The Emperor is a dramatization of Ryszard Kapusccinski's long-form journalistic account of Haile Selassie's fall, which I reviewed a year or two back on this blog. The problem here is that there is nothing to dramatize, or at least nothing that benefits from dramatization. The key to the book is that we hear the testimony from real people who worked as part of the imperial household. They know it is all sham, they know they look ridiculous to the outside world, but these are the best of all possible jobs in a land bled dry. The other thing is that all reported the Emperor as a silent figure into whom his subjects could read whatever they wanted. The play isn't helped by the typical Jonathan Miller production device (Miller is given a co-writer credit, though what he could possibly have added is beyond me) of a handful of actors acting the parts and playing silly buggers with doors and windows. The sort of rubbish that was considered cutting edge in 1987 but led to the total extinction of serious straight plays in the commercial theatre.

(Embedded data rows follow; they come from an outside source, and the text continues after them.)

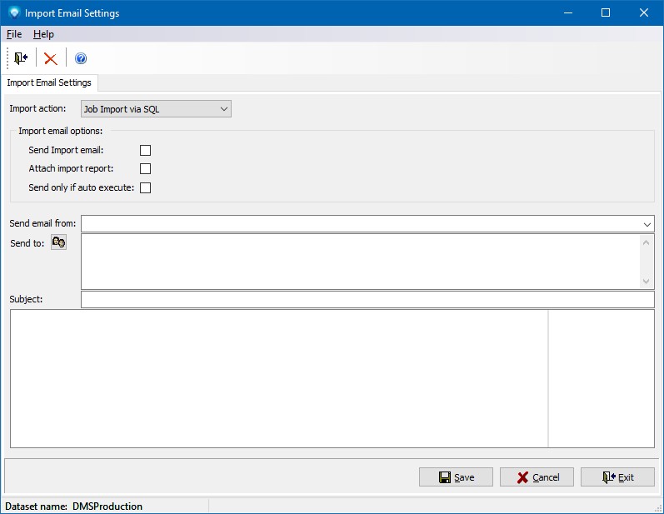The height and width of the screenshot is (514, 664).
Task: Click the exit door icon in toolbar
Action: click(21, 58)
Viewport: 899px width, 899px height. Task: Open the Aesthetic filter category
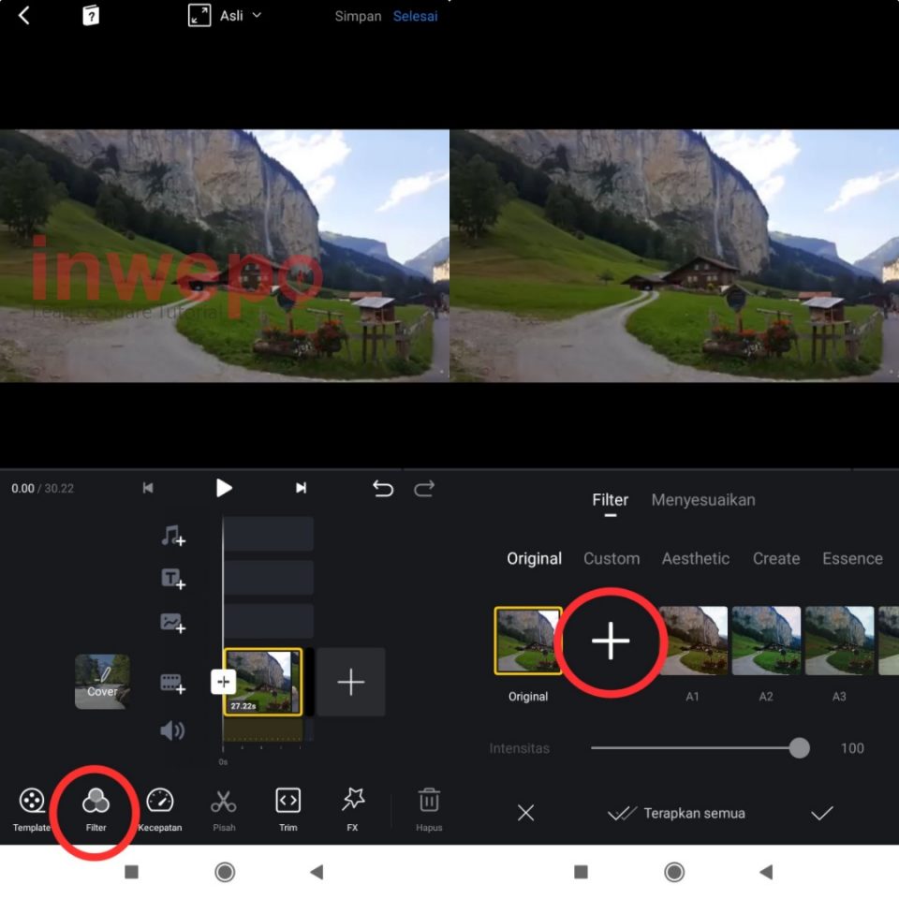(x=696, y=558)
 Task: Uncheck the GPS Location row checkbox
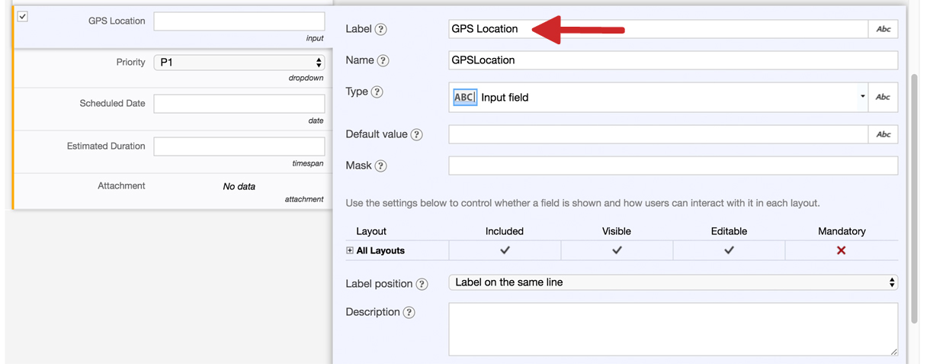coord(23,16)
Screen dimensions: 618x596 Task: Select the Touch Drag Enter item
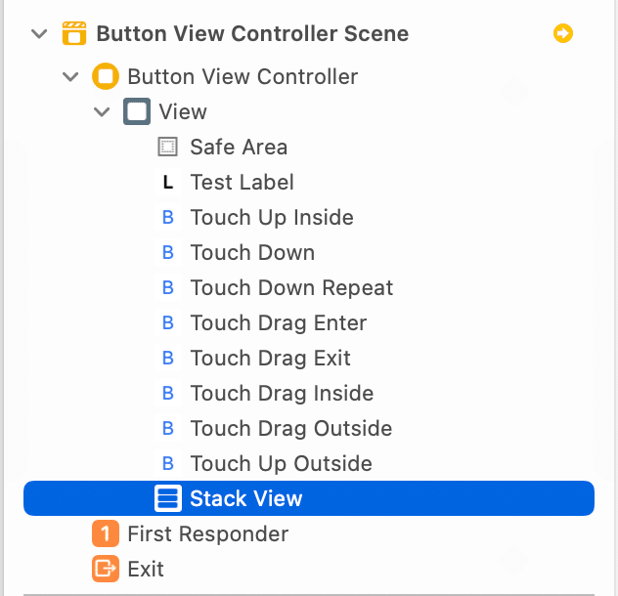(x=278, y=322)
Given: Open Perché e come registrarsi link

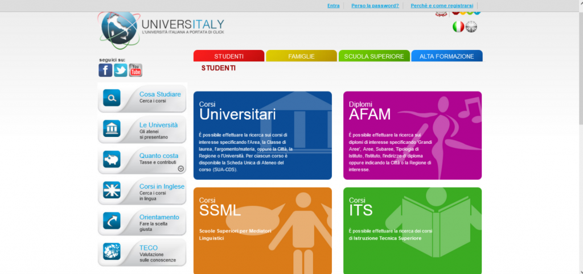Looking at the screenshot, I should [442, 6].
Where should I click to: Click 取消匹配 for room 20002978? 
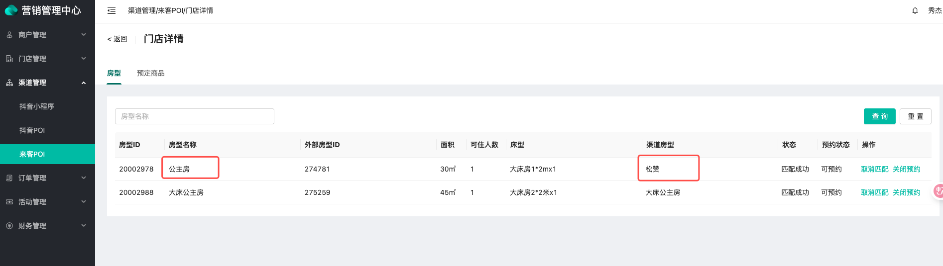coord(875,169)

Wednesday, 27 November 2019

Rupert Brooke, Life, Death and Myth - Nigel Jones





Jones's book, first published in 1999 and revised for this Head of Zeus edition in 1915, is the most up-to-date study of the poet. Like Lehmann (reviewed below) it has the advantage of being written after all the guardians of the flame (the Brooke Trustees) had died and relinquished their stranglehold, but Jones rather tarnishes the freedom by making Brooke as unpleasant as possible. Some of Brooke's behaviour, particularly to women, is shameful - but I wonder, weren't we all like that when we were young and naive? Brooke was only 27 when he died, which admittedly is not all that young, but he was still financially reliant on his mother and surrounded by friends, would-be lovers and general sycophants who surely retarded the development of his character. Having now studied dozens of books on him in the last three months, I am of the opinion that Brooke only approached man's estate after his last tour to America and Canada and the South Seas in 1913-14. His behaviour seemed to moderate (Maurice Browne's 1927 Recollections are helpful in this, as he only met Brooke in 1914) and people started to see him as a man rather than a gilded youth. Certainly his poems mature considerably between Georgian Poetry (1911) and the war Sonnets (1914).

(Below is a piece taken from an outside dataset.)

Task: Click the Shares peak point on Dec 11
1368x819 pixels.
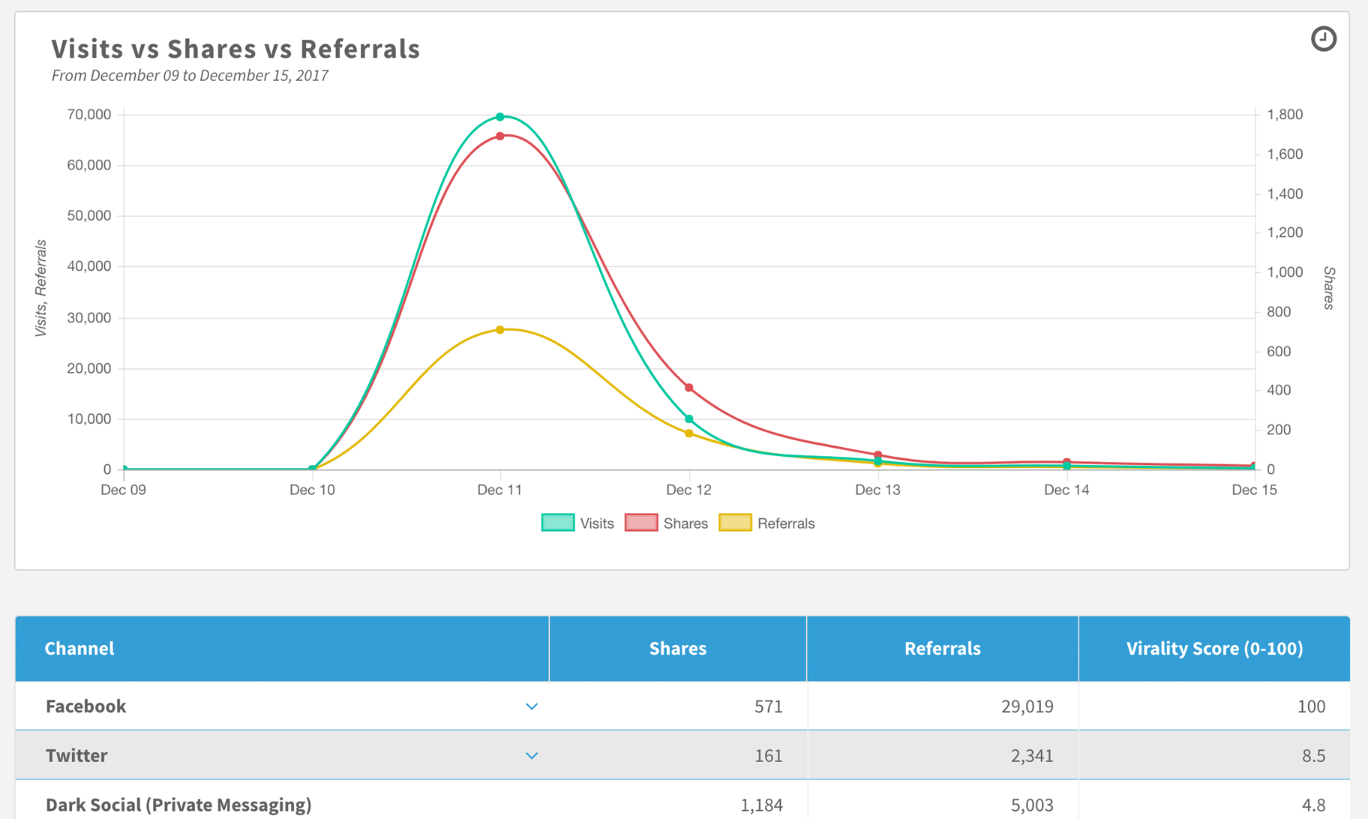Action: click(500, 137)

Jones's book is also absurdly long at 564 pages. You simply cannot justify that level of wordage for a man who died at 27. Equally, there are only so many times you can criticise the stifling hand of his patron Eddie Marsh and the Trustees under his lifelong friend Geoffrey Keynes. Both these men were successful and important in their own right. They believed - genuinely - they were acting in Brooke's best interests at the time and, given that neither disposed of the less flattering material, I believe it is reasonable to suppose that they realised attitudes would change in later years. Keynes was still alive when Michael Hastings produced his iconoclastic work, The Handsomest Young Man in England in 1967, and nobody tells Hastings what to write.

In summary, everything you could possibly want to know about Rupert Brooke is here in Jones. You might want to moderate Jones's rather black and white judgments a little with Lehmann and a look at Hastings (essentially a picture-book interspersed with very interesting commentary). If you can find a copy (it was privately printed) Browne is a startling insight into the modernist world that Brooke also enjoyed. Chicago is, after all, a long way from Grandchester.